> PROBLÈMES ET EXERCICES:
A: D'après l'extrait source, pourquoi les requérantes ont-elles demandé sans tarder des mesures provisoires au titre de l'article 186 du traité ? Répondez en une à trois phrases.
B: Reproduisez fidèlement le passage de l'extrait source qui commence à "30 A cet égard, les" et se termine à "186 du traité.".

30 A cet égard, les requérantes et les parties intervenant au soutien de leurs conclusions ont précisé, en réponse à des questions posées au cours de l'audition, que la pression résultant de l'annonce, par la Commission, de son intention de retirer le bénéfice de l'immunité d'amende, était plus spécialement liée à l'incertitude juridique entourant, au vu de l'ordonnance du président du Tribunal, Vichy/Commission, précitée, la question de savoir si, le moment venu, la décision de retrait du bénéfice de l'immunité d'amende pourrait faire l'objet d'une mesure de sursis à exécution en application de l'article 185 du traité. C'est la raison pour laquelle les requérantes auraient choisi de solliciter sans tarder des mesures provisoires au titre de l'article 186 du traité.

> DONNÉES:

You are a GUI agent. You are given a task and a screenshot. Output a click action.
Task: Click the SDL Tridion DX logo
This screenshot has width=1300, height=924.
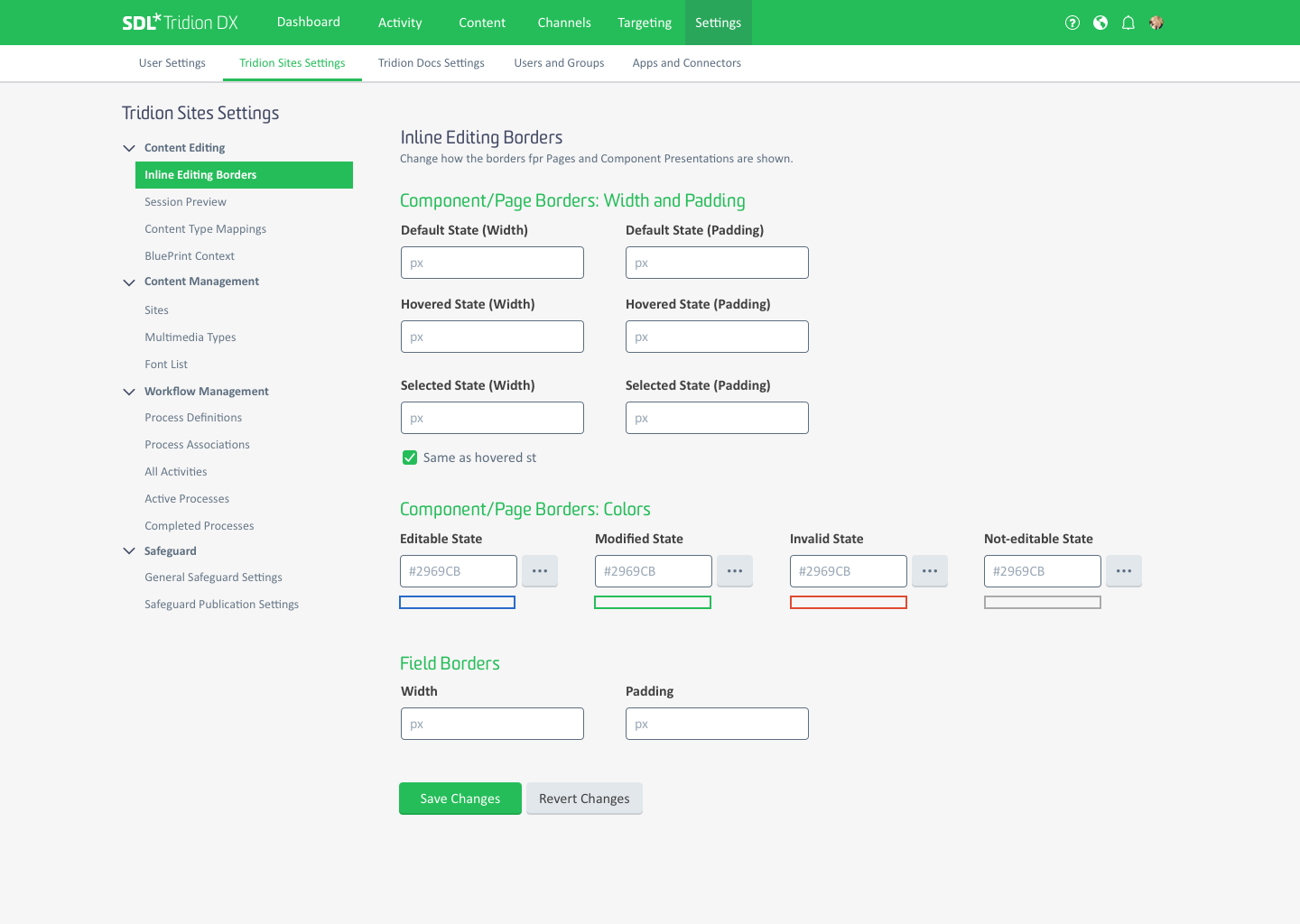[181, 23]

==

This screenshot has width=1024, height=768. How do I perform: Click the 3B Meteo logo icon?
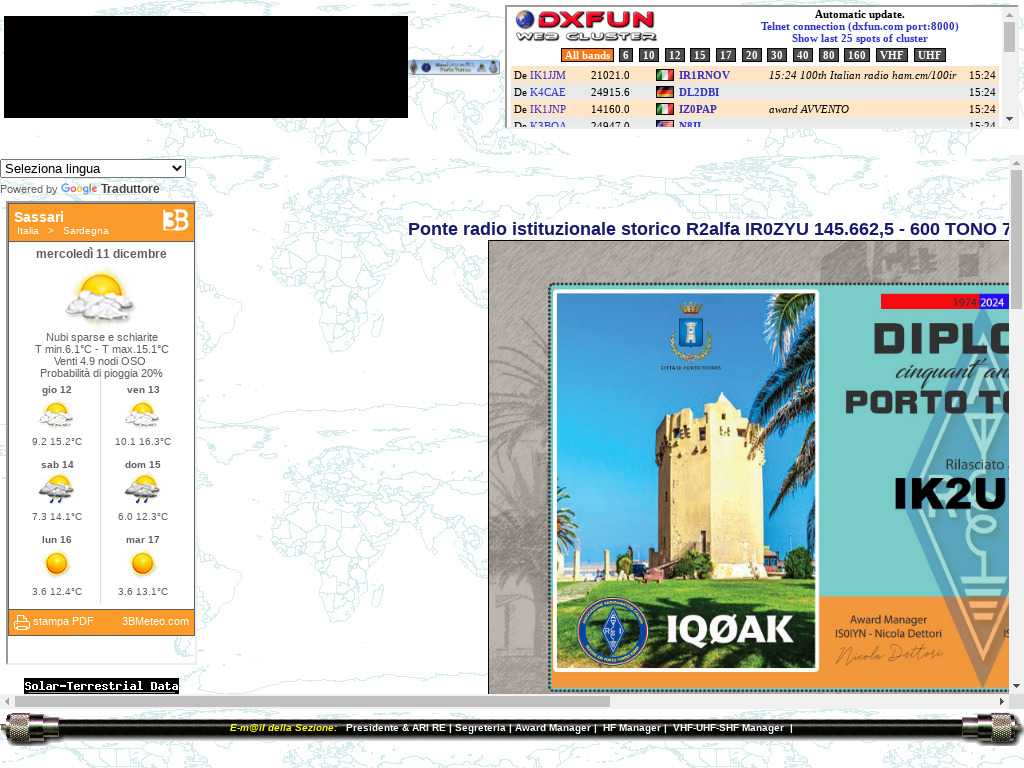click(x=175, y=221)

> CORRIGÉ DES EXERCICES:
A: L'annonce par la Commission de son intention de retirer le bénéfice de l'immunité d'amende exerçait une pression sur elles. Cette pression tenait surtout à une incertitude juridique, née de l'ordonnance Vichy/Commission : on ne savait pas si la future décision de retrait pourrait faire l'objet d'un sursis à exécution en application de l'article 185 du traité.

B:
30 A cet égard, les requérantes et les parties intervenant au soutien de leurs conclusions ont précisé, en réponse à des questions posées au cours de l'audition, que la pression résultant de l'annonce, par la Commission, de son intention de retirer le bénéfice de l'immunité d'amende, était plus spécialement liée à l'incertitude juridique entourant, au vu de l'ordonnance du président du Tribunal, Vichy/Commission, précitée, la question de savoir si, le moment venu, la décision de retrait du bénéfice de l'immunité d'amende pourrait faire l'objet d'une mesure de sursis à exécution en application de l'article 185 du traité. C'est la raison pour laquelle les requérantes auraient choisi de solliciter sans tarder des mesures provisoires au titre de l'article 186 du traité.